Eiszeit zwischen Washington und Islamabad

Milliarden von Dollar pumpten die USA seitdem in das fragile Staatsgebilde in unmittelbarer Nachbarschaft zu Afghanistan. Washingtons Militärhilfe sollte Pakistan zusätzlich befeuern, im eigenen Land gegen militante islamistische Kader vorzugehen, die pakistanischen Taliban Stränge zu kontrollieren und den Kommandos von al Qaida, dem al Haqqani Netzwerk und den in die Terrorcamps ins Grenzgebiet zu Afghanistan strömenden westlichen, auch deutschen Konvertiten und sonstigen "Heiligen Kriegern" die Trainingsbasen in Nord- und Südwasiristan zu entziehen.

Halbherziges gegen den Terrorismus
Nach allem, was man bis heute weiß, ging die pakistanische Armee mehr oder weniger halbherzig gegen Terrorismus und Gewalt in den Stammesgebieten vor. Permanenter Vorwurf daher aus den USA: Pakistan täte nicht genug im Kampf gegen das Krebsübel Terrorismus. Das Gegenargument aus Islamabad dagegen lautete stets: Tausende pakistanische Soldaten hätten in den letzten zehn Jahren im Kampf gegen al Qaida und den mit bin Ladens Organisation verbündeten anderer terroristischen Gruppierungen ihr Leben gelassen.

Nato-Truppen töten 24 Soldaten der pakistanischen Grenztruppe
Doch in den letzten Monaten steuerten die Belastungen Pakistans zum westlichen Bündnis, besonders zu ihrem mächtigsten Alliierten USA einem bis dahin nicht gekannten Höhepunkt zu. Die Eskalation lässt sich an einem Datum exakt festmachen: Am 26 November werden beim einem Helikopterangriff von Nato-Truppen auf einen pakistanischen Grenzposten im Distrikt Mohmand 24 Soldaten der pakistanischen Grenztruppe getötet. Letzte Hintergründe, wie es zu dem Beschuss der Militärbasis durch Nato-Truppen kommen konnte, liegen noch im Dunkeln. Doch offenbar hatte eine us/afghanische Kommandotruppe von Afghanistan aus die Grenze nach Pakistan überquert, sei von dort – wie die Nato sagt – von Taliban beschossen worden. Nach dem Beschuss hätten die Koalitionstruppen Luftunterstützung angefordert. Danach sei der Stützpunkt in der Annahme, Taliban hätten sich dort versteckt, mit AH 64 Apache Kampfhubschraubern angegriffen worden. Von der Anwesenheit pakistanischer Truppen sei man nicht ausgegangen. Pakistans Regierung stellt den Vorfall indes anders dar: Die Nato-Truppen, so Armeesprecher Athar Abbas, seien nicht von pakistanischer Seite beschossen worden, dennoch hätten ihre Helikopter die Basis angegriffen. Der Luftangriff habe zwei Stunden gedauert. Zahlreiche Aufforderungen von pakistanischer Seite an die Adresse der Nato, die Luftoperation zu beenden, seien nicht beantwortet worden.

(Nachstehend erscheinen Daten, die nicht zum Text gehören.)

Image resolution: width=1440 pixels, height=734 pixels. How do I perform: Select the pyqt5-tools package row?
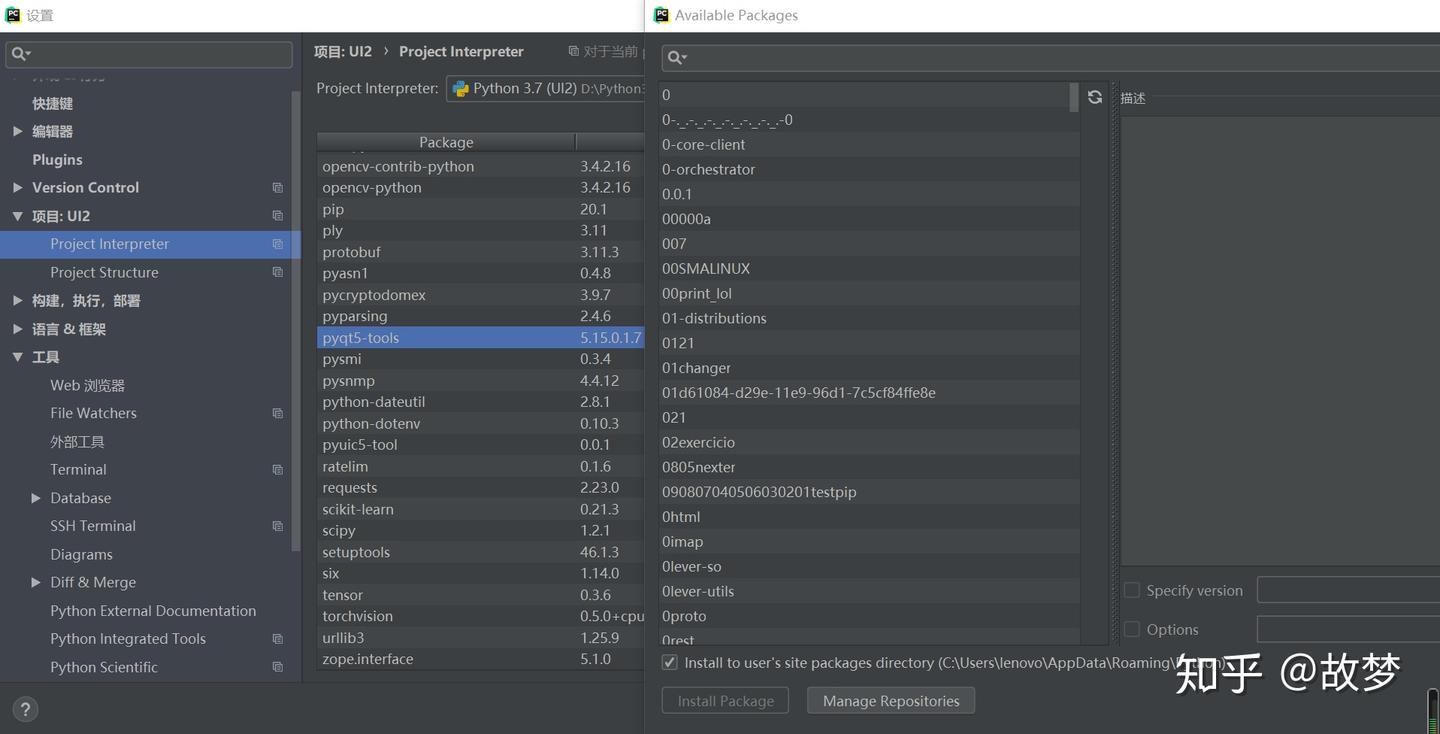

Straßenproteste nach Vorfall
Was immer die anstehenden Untersuchungen zutage bringen werden, durch den Tod seiner 24 Soldaten, die im "friendly fire" starben, hat Pakistan derzeit gegenüber seinem amerikanischen Alliierten moralisch eine Trumpfkarte in der Hand. Schon lieferte der tragische Zwischenfall die Initialzündung für den Protest der Straße. Islamisten und gemäßigte Pakistaner fanden sich zu einer Einheit des nationalen Konsens. US- Flaggen brannten und lautstark erschallte der Ruf nach einer Beendigung der strategischen Partnerschaft mit den Vereinigten Staaten.

Regierung spielt Trümpfe aus
Geschickte nutzte die oft ob der geheimen Kooperation ihres Geheimdienstes ISI mit Taliban und al Qaida Kräften sowie dem Haqani Netzwerk kritisierte Regierung die Gunst der Stunde und die aufbrandende Welle des Volkszorns. Nach dem ersten Schock über die Tragödie im Grenzgebiet zu Afghanistan spielte Islamabad seine vermeintlichen Trümpfe aus.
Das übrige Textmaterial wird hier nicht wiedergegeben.